= Matthew of Kraków =

German-Polish scholar and priest (c.1335–1410)

Matthew of Kraków (c. 1335 - 5 March 1410) was a German-Polish scholar and priest of the fourteenth century.

==Early life==
He was born in Kraków, the son of a German immigrant town-clerk, but the view, once generally held, that he was descended from the Pomeranian noble family of Kraków, is now discredited (cf. Sommerfeld, Matthäus von Krakow, 1891). His father was probably a German notary in Kraków. Entering the University of Prague, Matthew graduated bachelor of arts in 1355 and master in 1357, and later filled for several terms the office of dean in the same faculty.

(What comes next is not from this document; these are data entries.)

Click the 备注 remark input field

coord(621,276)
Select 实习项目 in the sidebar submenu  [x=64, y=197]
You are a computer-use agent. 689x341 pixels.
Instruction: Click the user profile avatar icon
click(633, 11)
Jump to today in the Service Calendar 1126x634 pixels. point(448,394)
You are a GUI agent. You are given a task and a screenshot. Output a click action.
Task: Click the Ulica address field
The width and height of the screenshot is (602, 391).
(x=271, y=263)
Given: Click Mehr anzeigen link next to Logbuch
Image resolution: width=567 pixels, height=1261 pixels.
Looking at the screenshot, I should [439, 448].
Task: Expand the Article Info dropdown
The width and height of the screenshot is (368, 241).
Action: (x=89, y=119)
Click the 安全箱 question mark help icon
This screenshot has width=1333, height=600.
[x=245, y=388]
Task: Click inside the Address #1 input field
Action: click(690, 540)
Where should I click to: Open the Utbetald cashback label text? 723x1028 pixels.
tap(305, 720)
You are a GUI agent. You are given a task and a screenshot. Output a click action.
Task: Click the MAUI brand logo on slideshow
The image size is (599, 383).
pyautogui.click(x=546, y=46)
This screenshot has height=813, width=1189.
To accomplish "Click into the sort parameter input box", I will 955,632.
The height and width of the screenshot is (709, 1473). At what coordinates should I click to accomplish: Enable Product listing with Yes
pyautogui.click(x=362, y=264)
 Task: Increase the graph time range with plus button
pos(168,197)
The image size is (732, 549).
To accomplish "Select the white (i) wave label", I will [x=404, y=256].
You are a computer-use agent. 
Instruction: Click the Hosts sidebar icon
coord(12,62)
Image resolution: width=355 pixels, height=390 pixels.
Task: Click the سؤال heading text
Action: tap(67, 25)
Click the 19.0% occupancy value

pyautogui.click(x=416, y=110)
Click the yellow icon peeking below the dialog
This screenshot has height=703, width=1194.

==Theologian and diplomat==
A source from 1387 refers to Matthew as professor of theology, and one manuscript speaks of him as "city preacher of Prague". About 1382 he headed an embassy from his university to Urban VI, before whom he delivered a dissertation in favour of reform. Accepting an invitation from the University of Heidelberg, he joined its professorial staff in 1395, and a year later was appointed rector. In 1395 he was named councillor to Rupert II, and the raising of Rupert III, Elector Palatine to the dignity of King of the Romans in 1400 marks the beginning of Matthew's career as a statesman.

Frequently employed by the king both at court and on embassies, he appeared at Rome in 1403 to solicit Boniface IX's confirmation of Rupert's claims. On the elevation of Innocent VII to the papal throne in 1404, Matthew greeted him on behalf of Rupert. During the same year Matthew was appointed Bishop of Worms, and settled a dispute between the people and clergy of that city.

Gregory XII wished to name him Cardinal Priest of St. Cyriac in Thermis, but Matthew declined the honour. As ambassador of Rupert to the Council of Pisa, he displayed the greatest zeal on behalf of Gregory XII, whom he regarded as the legitimate occupant of the papal throne. He died at Pisa.

==Works==
Matthew was a very prolific theological writer. Apart from Biblical commentaries, sermons, and works on current topics, the most important of his writings are:

- De consolatione theologiae
- De modo confitendi
- De puritate conscientiae
- De corpore Christi
- De celebratione Missae

That he wrote De arte moriendi – to be distinguished from a similar work by Cardinal Capran – cannot be maintained with certainty.

The work De praxi curiae Romanae or De squaloribus curiae Romanae from around 1405 is attributed to him, though this has been disputed.